The task: Reproduce precisely the lines of the listing below, starting with the line that contains "Viewport: 1000px width, 756px height." and stopping after the line that contains "has width=750, height=501."; include nothing else.

Study material:
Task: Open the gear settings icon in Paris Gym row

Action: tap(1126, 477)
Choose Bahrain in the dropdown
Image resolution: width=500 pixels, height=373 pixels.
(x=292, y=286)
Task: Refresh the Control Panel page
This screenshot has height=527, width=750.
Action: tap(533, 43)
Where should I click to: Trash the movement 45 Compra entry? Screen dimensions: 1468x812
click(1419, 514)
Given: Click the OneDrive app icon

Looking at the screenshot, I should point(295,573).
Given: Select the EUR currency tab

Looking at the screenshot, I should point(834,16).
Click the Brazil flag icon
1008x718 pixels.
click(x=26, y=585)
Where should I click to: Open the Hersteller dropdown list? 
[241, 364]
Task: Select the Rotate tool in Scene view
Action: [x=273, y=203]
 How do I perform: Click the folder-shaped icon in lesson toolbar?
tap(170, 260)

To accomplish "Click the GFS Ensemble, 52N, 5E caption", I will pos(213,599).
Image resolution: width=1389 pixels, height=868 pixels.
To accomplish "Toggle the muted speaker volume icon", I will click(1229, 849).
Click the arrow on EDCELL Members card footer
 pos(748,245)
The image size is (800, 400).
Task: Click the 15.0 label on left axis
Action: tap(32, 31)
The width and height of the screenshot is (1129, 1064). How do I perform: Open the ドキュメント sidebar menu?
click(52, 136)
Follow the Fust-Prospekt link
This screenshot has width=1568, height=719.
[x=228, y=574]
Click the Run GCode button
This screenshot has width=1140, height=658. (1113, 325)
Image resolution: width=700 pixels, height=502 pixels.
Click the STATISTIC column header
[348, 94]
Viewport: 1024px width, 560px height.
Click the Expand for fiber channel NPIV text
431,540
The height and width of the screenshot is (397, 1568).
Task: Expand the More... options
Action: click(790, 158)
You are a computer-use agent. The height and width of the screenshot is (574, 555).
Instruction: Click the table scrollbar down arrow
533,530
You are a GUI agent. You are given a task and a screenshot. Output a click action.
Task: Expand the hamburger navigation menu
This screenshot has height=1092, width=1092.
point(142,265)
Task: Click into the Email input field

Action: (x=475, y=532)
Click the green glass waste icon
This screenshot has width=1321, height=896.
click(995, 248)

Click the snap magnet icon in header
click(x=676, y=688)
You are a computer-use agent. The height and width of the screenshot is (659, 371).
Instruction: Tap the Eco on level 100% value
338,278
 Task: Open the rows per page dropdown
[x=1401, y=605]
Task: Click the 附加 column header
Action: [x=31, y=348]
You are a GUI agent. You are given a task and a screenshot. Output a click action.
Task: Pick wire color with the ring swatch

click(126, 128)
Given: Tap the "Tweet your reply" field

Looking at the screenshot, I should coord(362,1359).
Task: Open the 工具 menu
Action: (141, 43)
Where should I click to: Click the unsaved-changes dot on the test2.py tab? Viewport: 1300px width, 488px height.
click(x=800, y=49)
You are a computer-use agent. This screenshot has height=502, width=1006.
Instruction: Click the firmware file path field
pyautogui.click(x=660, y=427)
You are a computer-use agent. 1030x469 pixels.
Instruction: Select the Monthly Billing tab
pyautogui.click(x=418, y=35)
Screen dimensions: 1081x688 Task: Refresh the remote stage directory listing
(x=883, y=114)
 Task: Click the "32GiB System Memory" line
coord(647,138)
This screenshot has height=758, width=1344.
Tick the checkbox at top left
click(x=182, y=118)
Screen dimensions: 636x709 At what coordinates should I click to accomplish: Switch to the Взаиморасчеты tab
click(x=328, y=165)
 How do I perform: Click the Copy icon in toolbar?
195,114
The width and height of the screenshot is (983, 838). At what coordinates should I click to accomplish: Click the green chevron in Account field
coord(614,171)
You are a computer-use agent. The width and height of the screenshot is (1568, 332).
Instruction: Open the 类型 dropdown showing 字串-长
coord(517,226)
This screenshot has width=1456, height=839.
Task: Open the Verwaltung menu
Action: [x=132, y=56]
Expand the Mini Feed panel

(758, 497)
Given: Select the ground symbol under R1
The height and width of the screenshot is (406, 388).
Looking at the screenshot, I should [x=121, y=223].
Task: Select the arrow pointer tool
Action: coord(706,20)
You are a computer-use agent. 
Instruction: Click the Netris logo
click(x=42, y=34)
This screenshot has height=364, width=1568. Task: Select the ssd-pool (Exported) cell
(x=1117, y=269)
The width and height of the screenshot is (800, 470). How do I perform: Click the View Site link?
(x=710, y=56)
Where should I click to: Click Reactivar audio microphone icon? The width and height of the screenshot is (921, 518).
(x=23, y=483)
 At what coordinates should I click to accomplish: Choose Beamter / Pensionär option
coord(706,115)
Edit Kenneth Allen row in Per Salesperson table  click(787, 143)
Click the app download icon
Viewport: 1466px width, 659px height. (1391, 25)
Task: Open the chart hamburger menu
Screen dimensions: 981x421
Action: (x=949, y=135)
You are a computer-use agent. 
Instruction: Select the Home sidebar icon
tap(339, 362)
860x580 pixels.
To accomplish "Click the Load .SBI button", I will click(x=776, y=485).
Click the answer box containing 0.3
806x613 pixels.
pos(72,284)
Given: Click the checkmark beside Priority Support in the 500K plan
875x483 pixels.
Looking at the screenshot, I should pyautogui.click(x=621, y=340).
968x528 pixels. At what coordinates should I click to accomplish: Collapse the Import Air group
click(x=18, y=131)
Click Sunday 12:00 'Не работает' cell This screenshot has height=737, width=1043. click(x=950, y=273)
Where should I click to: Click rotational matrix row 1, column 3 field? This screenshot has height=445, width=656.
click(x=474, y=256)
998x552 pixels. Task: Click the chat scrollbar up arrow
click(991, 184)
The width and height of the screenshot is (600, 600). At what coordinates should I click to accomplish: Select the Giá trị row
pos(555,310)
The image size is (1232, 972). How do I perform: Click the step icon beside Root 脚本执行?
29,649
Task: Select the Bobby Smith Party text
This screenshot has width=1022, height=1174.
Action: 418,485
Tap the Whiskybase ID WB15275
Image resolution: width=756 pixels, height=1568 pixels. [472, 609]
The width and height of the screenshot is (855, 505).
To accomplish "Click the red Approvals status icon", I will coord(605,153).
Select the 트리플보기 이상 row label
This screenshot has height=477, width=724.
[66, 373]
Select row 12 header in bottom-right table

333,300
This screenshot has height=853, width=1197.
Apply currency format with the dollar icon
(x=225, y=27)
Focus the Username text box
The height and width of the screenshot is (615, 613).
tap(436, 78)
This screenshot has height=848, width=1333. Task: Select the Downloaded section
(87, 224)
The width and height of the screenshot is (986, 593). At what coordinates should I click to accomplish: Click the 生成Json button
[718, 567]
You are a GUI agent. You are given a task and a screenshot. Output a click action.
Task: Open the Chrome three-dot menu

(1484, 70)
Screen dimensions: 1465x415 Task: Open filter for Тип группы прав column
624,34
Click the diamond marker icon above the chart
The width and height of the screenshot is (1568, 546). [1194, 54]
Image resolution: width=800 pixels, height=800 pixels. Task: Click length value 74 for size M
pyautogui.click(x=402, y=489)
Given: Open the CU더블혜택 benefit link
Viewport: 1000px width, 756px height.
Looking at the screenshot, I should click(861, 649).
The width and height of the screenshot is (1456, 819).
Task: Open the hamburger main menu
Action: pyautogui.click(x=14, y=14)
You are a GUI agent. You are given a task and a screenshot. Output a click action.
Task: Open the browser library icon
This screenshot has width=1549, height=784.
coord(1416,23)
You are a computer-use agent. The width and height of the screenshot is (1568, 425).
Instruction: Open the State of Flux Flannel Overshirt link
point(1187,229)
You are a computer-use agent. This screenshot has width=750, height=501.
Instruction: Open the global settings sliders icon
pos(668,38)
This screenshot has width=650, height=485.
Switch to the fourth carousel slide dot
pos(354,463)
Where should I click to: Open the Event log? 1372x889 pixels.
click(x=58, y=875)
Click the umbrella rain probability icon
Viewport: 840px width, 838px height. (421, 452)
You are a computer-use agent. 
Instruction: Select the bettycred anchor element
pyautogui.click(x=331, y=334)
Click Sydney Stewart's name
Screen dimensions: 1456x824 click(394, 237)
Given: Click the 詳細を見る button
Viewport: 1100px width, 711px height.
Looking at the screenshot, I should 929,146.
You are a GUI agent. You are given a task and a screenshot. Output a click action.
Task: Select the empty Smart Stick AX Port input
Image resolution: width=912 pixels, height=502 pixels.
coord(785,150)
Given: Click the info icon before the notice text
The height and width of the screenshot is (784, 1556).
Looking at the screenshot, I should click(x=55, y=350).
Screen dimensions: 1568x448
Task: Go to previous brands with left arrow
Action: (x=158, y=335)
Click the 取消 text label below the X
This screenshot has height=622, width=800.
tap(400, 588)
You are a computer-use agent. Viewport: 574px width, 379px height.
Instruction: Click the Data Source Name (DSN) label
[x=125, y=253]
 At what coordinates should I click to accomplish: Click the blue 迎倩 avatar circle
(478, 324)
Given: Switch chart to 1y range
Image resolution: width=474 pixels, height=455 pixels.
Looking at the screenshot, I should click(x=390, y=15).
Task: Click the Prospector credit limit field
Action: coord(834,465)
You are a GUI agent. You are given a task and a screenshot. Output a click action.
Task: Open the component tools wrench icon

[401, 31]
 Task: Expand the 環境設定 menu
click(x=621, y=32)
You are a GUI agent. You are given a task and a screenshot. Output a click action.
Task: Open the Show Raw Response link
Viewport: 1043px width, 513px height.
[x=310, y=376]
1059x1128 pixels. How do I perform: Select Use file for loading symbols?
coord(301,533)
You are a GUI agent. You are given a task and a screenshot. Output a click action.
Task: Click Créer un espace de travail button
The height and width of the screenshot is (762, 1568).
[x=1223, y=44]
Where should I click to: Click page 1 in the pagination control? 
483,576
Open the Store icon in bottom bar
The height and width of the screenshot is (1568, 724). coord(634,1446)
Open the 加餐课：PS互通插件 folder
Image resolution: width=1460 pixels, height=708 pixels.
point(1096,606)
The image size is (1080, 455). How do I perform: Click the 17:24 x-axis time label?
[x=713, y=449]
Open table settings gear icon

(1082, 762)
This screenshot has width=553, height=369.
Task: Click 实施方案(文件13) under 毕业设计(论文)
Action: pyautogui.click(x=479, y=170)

Answer box:
Viewport: 1000px width, 756px height.
Looking at the screenshot, I should click(861, 649).
The width and height of the screenshot is (1456, 819).
Task: Open the hamburger main menu
Action: pyautogui.click(x=14, y=14)
You are a GUI agent. You are given a task and a screenshot. Output a click action.
Task: Open the browser library icon
This screenshot has width=1549, height=784.
coord(1416,23)
You are a computer-use agent. The width and height of the screenshot is (1568, 425).
Instruction: Open the State of Flux Flannel Overshirt link
point(1187,229)
You are a computer-use agent. This screenshot has width=750, height=501.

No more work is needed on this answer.